→ Exercise goal:
Convert the stretch from the start of the material through the line that contains "Image resolution: width=900" into a JSON list of strings, one string per line and blank lines omitted.

*** Record set ***

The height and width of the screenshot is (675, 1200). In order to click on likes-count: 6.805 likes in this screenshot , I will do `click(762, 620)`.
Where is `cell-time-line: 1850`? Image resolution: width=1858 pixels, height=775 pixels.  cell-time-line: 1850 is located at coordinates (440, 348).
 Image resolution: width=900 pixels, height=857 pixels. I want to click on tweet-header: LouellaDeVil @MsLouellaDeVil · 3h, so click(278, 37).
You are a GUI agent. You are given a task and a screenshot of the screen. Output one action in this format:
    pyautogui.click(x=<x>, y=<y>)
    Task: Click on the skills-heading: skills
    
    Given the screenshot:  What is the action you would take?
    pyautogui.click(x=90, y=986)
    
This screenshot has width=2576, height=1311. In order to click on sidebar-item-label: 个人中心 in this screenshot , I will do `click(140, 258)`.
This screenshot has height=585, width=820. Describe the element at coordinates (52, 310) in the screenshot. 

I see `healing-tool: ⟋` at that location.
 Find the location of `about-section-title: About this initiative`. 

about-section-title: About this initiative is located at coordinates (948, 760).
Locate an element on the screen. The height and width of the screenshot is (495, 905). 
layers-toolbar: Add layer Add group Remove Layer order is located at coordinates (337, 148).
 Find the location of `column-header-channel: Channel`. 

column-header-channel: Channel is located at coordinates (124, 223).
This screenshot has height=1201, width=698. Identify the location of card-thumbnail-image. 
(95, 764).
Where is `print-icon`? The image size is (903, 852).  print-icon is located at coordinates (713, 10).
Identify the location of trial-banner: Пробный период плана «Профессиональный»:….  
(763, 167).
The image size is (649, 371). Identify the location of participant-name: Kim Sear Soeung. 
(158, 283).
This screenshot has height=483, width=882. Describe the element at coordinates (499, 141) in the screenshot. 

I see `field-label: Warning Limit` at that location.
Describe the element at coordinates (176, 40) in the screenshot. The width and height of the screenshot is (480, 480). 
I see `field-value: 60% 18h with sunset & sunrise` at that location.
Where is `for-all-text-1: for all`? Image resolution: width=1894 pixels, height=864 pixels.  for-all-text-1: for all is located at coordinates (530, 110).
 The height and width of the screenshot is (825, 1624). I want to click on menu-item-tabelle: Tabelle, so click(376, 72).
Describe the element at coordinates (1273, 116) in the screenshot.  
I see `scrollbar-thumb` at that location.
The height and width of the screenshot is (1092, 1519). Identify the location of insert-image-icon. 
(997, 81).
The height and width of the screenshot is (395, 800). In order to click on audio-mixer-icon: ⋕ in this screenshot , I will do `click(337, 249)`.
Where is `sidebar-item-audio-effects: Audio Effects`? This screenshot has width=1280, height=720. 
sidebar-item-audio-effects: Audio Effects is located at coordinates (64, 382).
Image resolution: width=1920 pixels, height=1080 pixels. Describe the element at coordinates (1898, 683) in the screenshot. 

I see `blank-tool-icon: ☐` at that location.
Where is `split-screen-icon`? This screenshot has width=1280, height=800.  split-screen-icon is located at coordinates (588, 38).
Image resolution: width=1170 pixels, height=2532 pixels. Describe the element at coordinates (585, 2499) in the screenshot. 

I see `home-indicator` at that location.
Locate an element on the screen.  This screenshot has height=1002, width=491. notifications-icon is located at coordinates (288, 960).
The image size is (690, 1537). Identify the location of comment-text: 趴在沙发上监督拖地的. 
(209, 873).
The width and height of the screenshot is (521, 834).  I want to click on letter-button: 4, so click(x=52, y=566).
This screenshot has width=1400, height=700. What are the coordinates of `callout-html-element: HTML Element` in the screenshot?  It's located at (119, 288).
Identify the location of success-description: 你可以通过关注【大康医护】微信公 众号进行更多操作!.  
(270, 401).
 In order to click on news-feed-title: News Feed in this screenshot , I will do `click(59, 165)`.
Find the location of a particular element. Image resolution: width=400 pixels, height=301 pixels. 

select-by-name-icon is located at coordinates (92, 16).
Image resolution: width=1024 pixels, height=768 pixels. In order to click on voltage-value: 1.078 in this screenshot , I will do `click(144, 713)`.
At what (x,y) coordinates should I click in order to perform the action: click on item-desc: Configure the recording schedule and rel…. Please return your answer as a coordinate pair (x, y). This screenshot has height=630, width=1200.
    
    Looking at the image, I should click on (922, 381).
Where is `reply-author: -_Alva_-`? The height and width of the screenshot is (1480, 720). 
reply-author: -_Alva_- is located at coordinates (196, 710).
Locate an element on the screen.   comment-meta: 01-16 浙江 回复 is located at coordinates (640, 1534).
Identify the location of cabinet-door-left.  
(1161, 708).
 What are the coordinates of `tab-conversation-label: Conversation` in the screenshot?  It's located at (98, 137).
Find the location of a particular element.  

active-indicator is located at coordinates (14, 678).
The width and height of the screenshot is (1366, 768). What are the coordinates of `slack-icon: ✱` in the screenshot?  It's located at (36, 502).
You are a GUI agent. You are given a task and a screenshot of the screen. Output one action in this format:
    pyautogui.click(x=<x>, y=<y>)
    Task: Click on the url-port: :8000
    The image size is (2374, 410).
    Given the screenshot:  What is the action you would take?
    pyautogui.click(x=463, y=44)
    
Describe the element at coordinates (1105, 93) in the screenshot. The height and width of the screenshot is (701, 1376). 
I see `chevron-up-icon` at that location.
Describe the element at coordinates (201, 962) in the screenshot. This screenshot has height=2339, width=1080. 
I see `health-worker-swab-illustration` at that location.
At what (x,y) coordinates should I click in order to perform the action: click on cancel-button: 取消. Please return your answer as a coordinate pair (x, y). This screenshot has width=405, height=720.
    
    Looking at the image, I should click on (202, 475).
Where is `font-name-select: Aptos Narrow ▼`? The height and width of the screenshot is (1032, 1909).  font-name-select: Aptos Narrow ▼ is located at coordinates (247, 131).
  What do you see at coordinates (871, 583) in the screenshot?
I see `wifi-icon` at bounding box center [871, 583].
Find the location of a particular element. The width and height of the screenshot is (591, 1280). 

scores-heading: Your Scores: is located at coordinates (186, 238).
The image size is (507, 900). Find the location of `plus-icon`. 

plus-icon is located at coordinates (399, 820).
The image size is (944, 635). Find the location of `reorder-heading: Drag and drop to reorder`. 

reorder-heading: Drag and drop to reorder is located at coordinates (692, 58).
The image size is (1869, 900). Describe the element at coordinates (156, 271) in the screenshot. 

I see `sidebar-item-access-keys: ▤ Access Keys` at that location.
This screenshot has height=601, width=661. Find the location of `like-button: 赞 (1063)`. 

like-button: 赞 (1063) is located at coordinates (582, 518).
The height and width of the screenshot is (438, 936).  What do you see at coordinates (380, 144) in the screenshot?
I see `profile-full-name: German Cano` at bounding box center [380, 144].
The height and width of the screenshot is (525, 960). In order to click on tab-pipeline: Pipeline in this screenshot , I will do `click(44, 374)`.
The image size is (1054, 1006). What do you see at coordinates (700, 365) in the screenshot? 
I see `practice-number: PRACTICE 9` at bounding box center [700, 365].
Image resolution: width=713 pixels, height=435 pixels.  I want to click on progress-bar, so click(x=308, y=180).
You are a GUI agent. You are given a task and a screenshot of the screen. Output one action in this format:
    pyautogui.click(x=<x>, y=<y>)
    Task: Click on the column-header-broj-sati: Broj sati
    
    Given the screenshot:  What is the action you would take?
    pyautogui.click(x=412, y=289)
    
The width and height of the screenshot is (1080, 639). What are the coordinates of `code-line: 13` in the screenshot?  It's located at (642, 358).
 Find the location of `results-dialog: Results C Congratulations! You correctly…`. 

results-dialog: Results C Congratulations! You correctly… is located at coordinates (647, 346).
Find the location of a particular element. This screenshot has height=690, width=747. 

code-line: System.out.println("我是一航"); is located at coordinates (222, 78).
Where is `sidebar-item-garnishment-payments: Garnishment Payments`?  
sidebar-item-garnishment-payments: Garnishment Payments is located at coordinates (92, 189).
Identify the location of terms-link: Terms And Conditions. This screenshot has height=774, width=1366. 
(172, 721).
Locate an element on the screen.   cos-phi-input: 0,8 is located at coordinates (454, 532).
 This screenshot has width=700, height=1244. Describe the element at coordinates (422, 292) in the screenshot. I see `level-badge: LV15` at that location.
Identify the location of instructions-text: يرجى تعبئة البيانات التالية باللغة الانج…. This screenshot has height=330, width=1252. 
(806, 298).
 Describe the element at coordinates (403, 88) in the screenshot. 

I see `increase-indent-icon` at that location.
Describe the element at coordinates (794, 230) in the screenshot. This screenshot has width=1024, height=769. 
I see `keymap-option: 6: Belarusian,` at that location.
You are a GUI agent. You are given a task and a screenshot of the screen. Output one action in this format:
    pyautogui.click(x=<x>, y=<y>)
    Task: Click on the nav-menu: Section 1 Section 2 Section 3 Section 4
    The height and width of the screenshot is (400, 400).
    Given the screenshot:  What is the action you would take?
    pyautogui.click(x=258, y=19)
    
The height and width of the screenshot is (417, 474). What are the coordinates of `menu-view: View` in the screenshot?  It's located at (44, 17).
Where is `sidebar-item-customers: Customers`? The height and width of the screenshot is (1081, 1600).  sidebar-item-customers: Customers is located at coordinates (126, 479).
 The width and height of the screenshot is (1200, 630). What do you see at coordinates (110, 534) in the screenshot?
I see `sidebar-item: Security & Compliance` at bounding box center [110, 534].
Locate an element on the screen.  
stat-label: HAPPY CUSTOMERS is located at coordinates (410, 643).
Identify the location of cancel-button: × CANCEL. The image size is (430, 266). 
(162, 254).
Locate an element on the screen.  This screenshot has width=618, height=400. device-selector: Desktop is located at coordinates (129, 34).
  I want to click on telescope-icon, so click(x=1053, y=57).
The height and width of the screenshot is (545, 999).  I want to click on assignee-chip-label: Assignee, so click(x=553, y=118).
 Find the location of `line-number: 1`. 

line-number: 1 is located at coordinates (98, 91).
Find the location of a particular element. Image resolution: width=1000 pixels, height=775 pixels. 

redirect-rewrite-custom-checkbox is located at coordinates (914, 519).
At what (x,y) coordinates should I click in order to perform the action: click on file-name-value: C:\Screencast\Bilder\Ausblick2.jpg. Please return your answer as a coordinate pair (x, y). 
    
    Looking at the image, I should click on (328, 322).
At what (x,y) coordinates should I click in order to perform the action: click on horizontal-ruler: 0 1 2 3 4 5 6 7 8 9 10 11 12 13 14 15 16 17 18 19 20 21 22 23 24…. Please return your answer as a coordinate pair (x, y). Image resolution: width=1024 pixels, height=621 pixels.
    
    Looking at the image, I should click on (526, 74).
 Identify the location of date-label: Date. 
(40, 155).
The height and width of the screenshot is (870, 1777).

*** End of Record set ***

→ Reply to the exercise:
[
  "The height and width of the screenshot is (675, 1200). In order to click on likes-count: 6.805 likes in this screenshot , I will do `click(762, 620)`.",
  "Where is `cell-time-line: 1850`? Image resolution: width=1858 pixels, height=775 pixels.  cell-time-line: 1850 is located at coordinates (440, 348).",
  " Image resolution: width=900 pixels, height=857 pixels. I want to click on tweet-header: LouellaDeVil @MsLouellaDeVil · 3h, so click(278, 37)."
]